C'est un problème causé par eselect-opengl, qui choisit pas les bons headers en multilib.

Solution:

supprimer toute trace de l'installation modulaire de X. Dans mon cas:

```
emerge unmerge util-macros kbproto xextproto xproto xf86bigfontproto inputproto libXau bigreqsproto libXdmcp xcmiscproto xtrans libX11 libXext libICE libSM libXt libXmu xauth libxkbfile setxkbmap fixesproto libXfixes compositeproto libXcomposite libfontenc mkfontscale mkfontdir encodings font-bitstream-type1 font-alias xorg-docs damageproto libXdamage xhost scrnsaverproto libXScrnSaver xf86dgaproto libXxf86dga font-adobe-utopia-type1 xmodmap renderproto libXrender libXcursor xrdb twm libXft libXpm libXaw xclock xinit randrproto libXrandr xrandr xineramaproto libXinerama font-bh-ttf xf86miscproto libXxf86misc liblbxutil dmxproto fontsproto fontcacheproto libXfont trapproto recordproto libXtst libdmx rgb iceauth xf86rushproto bdftopcf font-util font-misc-misc libxkbui font-cursor-misc glproto resourceproto libXres makedepend xf86vidmodeproto libXxf86vm libXi libdrm mesa xbitmaps xkbcomp xkbdata videoproto evieext mesa-progs libXv
```

supprimer /usr/lib32/opengl

remplacer /usr/share/eselect/libs/multilib.bash par ce script (l'ideal, ça serait de refaire un ebuild pour eselect-opengl)

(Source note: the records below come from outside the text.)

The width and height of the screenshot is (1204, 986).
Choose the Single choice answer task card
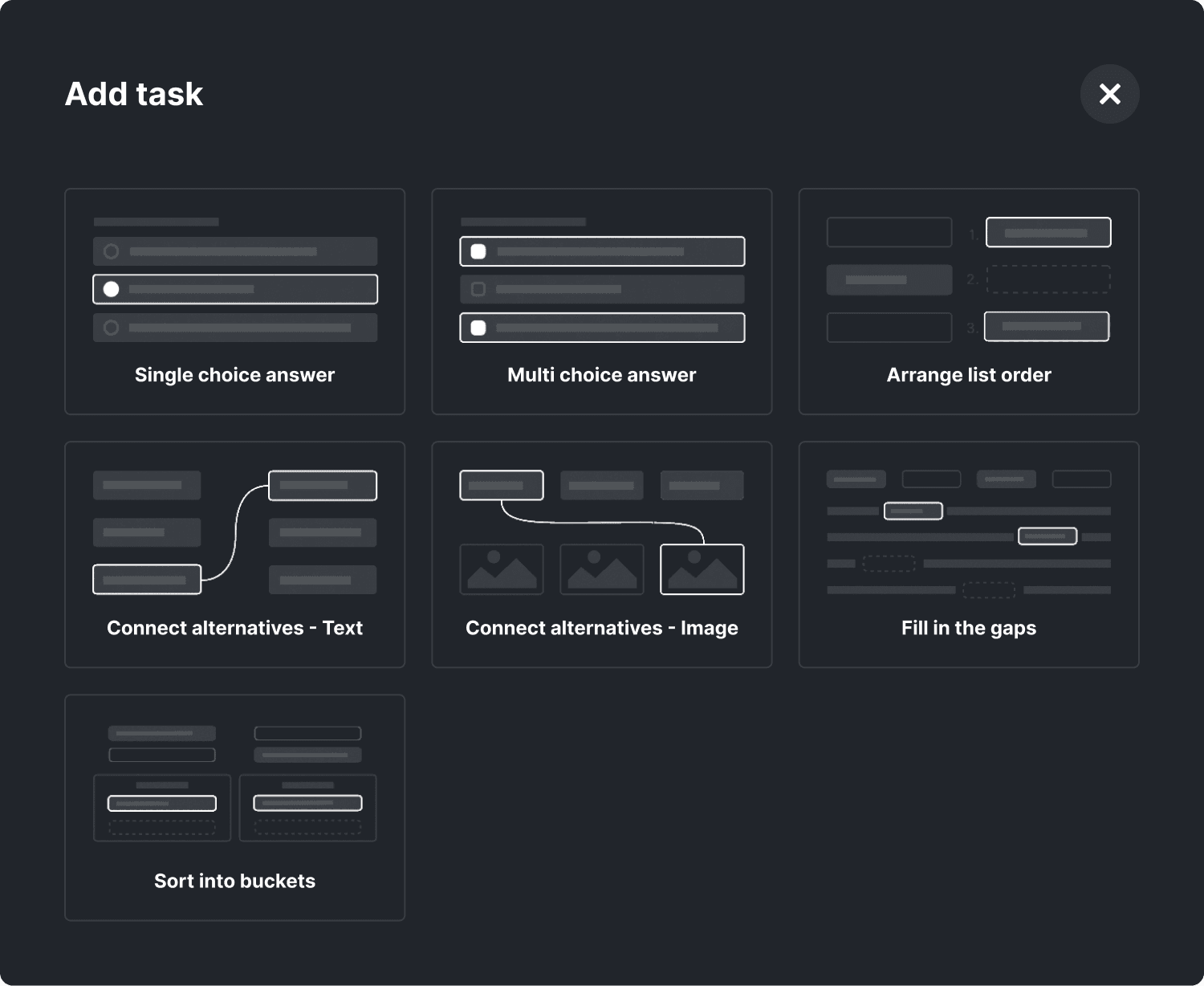(234, 302)
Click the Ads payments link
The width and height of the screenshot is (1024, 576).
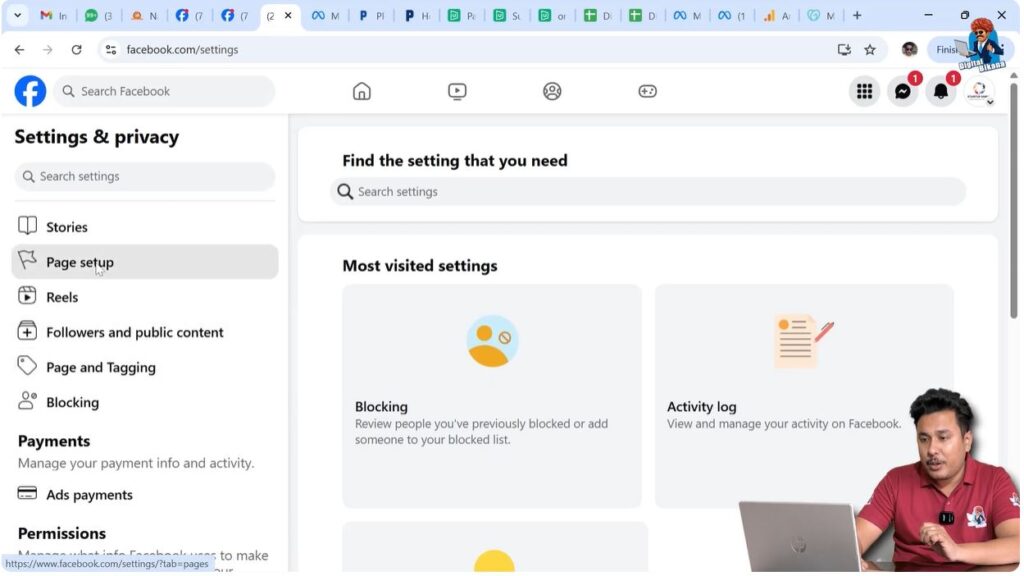89,494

refaire eselect opengl set nvidia

relancer l'emerge de xorg-x11

J'ai bien galéré, mais pour l'instant ça tourne plutot pas mal. Glxgears est passé de 8000FPS à 10250 FPS ! (même WM, mêmes drivers, même noyau ...) (et je sais, glxgears n'est pas un outil de bench).

@Netfab : merci pour m'avoir mis sur la piste du bug #111877, qui m'a permis de trouver le #114274

+

----------